In February 2017, management consulting company, Gallup, conducted a nationwide poll to understand the state of the American workplace. The findings surrounding workers’ engagement were jarring: 70 percent of U.S. workers are not engaged. Just like the employers of disengaged workers, one would also think that money, the most commonly used incentive to elevate engagement, then becomes the catalyst to quit if such workers’ dissatisfaction pushes them there–but its not.
Rather, as 89 percent of employers believe employees leave for more money, it comes as a surprise that only 12 percent of U.S. workers actually do for such aims. This is not stupefying, though, considering the shackles modern workism’s extremity places on the ubiquity of American people.
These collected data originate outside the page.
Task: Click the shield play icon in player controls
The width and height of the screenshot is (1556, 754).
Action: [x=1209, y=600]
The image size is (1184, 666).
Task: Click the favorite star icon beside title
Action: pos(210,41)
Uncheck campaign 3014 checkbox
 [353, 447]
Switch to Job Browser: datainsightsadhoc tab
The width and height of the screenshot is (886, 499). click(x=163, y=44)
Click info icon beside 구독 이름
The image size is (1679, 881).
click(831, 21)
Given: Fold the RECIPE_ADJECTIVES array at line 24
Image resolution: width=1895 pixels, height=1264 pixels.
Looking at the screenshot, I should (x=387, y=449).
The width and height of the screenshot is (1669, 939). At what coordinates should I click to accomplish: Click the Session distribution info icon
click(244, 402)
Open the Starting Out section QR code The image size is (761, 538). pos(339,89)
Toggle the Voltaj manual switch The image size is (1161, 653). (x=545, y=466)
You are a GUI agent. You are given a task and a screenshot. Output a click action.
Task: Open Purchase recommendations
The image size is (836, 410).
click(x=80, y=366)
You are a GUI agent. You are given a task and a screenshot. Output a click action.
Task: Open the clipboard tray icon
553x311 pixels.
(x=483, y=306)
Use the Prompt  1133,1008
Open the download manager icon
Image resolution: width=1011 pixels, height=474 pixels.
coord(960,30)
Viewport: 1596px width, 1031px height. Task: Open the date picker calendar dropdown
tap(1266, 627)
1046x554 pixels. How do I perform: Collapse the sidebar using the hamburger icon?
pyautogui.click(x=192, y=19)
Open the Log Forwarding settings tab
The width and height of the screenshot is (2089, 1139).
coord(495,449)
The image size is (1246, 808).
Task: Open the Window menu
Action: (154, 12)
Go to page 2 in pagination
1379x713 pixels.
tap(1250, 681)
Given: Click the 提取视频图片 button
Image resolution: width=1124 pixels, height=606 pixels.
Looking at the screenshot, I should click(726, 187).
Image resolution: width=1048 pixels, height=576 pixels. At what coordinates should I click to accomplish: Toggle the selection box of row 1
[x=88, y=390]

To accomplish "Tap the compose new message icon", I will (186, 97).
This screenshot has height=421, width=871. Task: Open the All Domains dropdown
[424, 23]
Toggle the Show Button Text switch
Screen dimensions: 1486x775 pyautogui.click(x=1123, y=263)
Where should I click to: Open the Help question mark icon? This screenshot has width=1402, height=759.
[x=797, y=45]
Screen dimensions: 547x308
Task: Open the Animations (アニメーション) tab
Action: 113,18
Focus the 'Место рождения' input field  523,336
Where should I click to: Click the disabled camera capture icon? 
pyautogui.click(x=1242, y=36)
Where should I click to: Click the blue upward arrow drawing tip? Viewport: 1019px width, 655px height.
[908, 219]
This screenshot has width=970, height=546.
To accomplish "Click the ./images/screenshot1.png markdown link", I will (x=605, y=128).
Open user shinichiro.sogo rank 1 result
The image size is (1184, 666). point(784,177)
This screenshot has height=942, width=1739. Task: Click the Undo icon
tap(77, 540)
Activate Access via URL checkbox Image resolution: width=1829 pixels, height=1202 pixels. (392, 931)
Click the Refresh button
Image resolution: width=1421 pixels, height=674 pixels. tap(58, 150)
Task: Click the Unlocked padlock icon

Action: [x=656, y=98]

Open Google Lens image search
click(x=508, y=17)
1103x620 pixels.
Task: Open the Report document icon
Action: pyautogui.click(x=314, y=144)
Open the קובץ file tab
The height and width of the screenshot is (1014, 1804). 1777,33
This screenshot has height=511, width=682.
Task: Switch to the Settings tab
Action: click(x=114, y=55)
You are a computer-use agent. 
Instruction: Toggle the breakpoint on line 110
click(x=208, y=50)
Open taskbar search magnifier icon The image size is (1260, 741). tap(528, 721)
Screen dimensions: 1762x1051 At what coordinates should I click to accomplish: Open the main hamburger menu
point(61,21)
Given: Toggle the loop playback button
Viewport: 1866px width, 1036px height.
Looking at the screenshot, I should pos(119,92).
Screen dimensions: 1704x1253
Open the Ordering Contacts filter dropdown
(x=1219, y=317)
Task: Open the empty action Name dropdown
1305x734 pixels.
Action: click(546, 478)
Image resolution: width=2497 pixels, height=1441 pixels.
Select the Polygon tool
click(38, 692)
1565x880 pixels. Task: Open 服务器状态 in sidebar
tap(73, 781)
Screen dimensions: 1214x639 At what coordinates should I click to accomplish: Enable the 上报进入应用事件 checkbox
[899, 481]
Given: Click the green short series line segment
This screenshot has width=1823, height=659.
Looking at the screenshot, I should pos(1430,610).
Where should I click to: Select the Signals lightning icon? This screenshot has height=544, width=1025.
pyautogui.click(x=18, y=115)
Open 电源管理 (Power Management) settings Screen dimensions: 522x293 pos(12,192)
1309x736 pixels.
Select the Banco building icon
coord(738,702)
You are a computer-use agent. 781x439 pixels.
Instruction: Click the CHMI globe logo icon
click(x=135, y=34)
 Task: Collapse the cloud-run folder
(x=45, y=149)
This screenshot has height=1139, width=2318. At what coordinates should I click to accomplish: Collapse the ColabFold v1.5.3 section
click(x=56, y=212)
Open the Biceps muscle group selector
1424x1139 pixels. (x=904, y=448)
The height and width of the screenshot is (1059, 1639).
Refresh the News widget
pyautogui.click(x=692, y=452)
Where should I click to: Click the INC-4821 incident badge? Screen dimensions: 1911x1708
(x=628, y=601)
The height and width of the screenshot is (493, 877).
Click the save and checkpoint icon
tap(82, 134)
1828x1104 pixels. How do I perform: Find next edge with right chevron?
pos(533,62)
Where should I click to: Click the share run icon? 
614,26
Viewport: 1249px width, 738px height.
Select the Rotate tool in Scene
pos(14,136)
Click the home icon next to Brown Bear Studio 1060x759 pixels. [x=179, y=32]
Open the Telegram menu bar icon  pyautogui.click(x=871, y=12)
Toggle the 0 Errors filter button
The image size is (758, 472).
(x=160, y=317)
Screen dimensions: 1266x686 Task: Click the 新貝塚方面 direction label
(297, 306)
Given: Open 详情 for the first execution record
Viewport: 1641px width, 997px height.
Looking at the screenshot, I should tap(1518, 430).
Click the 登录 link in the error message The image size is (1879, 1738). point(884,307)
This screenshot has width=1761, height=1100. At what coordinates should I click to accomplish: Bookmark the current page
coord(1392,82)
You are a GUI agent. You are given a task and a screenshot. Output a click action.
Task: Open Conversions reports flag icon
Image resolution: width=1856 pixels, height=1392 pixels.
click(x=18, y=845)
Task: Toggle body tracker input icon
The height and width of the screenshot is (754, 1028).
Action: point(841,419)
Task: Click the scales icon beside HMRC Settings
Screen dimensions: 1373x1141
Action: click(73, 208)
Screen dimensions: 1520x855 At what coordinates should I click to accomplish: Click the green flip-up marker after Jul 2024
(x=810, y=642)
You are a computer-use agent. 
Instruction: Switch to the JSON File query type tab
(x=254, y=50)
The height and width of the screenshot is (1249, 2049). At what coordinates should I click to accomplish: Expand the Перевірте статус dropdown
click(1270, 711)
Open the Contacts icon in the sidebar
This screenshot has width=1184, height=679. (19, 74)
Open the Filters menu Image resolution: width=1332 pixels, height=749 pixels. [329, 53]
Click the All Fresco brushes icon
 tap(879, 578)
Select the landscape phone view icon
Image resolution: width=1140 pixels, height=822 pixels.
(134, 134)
Nevertheless, components like a real, harnessed sense of community–let alone a transcendence of worldview– is rampantly declining throughout workism’s facilitation in American livelihood.
Seemingly, the tiresome wings of dissatisfaction expand even wider in U.S. workers across the board: corporations constantly catapulting ads our way, daily, among a myriad of other culprits, masks Americans’ sense of what to value and why to value it.
Case in point, with the average modern American relinquished to roughly 5,000 advertisements daily– a figure gathered by marketing firm Yankelovich, Inc.– it becomes increasingly easy for corporate elites and tech giants, like Apple, to subdue U.S. citizens to the belief that new, advanced products open opportunity for an advanced lifestyle, or welfare status.
Be that as it may, with more U.S. workers enlightened to the dehumanizing means of monetary enslavement, workism’s crumbling masquerade as a vital, ritualized centerpiece to an elevated and happy lifestyle is a belief unveiled for the worse.
Ultimately, in what Thompson believes has evolved into an engine for identity production, workism and its relationship with the state of American values today is a love affair by which the former has steadily lost control. One can’t help but question: how quickly will this already steady loss of influence become more drastic?